Lisa, it’s a yucky one. I get it about the housework. And yes, it’s so hard to do nothing! When I felt worse the other day Dave said, you spent too much time at your computer. Ha. Men. I can’t believe Dave hasn’t gotten it, though. Amazing to me. And it’s a good thing, because this man does not know how to do nothing but relax. It would be far worse for him than it’s been for me. Hope you have a good dayquil day, Lisa! Hugs. Heather
This is a tricky post for me, because the painful longing and discontent you talk about is the pit of the depression I was brought from — that ‘one drink’ I can’t entertain. I agree it has to do with surrender. But I can no longer “sit quietly and let it be felt” Oh I wish I could. And I definitely cannot ignore it (It’s known for its sneak attacks.) I HAVE to embrace it (but don’t picture a warm fuzzy kind of hug, picture an out of control child that needs a straight-jacket kind.) I have to partner WITH God to be on the offense in this hug. It becomes quite a split personality type of warfare that I am powerless to do without him. It fact it kind of turns into a group hug type of thing: Him hugging me, who is hugging that out of control, sad me…Don’t know if any of this makes sense. But the result is the same: “that hollow ache inside of me slowly softens and melts until the emptiness itself feels enfolded in God’s great compassion. A taste of longing fulfilled in his strong arms.
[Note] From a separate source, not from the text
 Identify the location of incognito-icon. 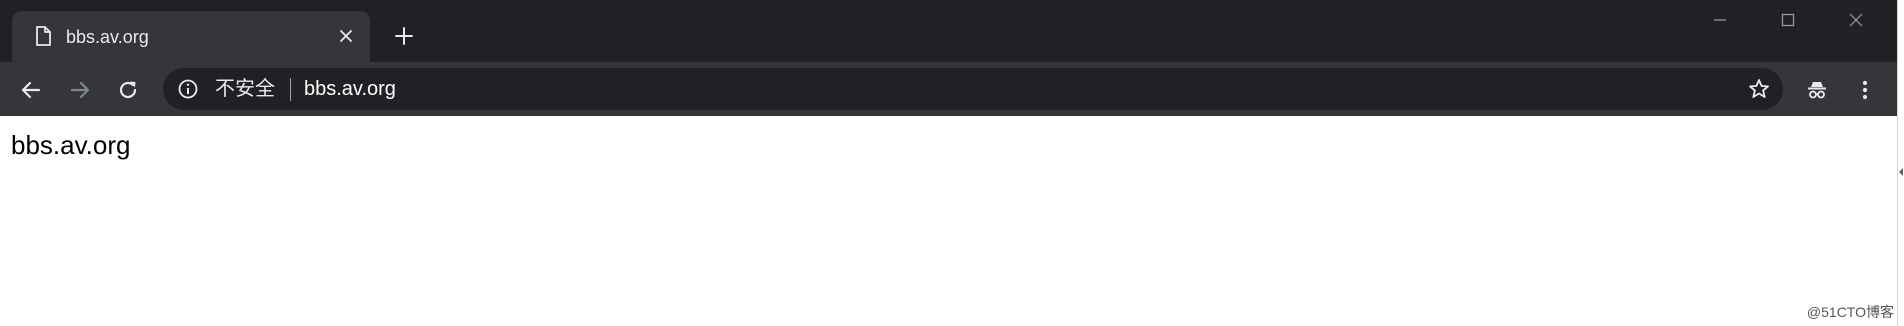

Jane, I totally get what you’re saying. I love what you said about the group hug. Isn’t God good? And I suppose there’s a fine line between morose lingering and sinking into our sad feelings and a willingness to sit with our longing long enough to recognize it is calliing us toward God’s heart, that it’s him we’re thirsty for and maybe spending time in his embrace will help alleviate the ache. I sure love you, friend, and appreciate these insights so much.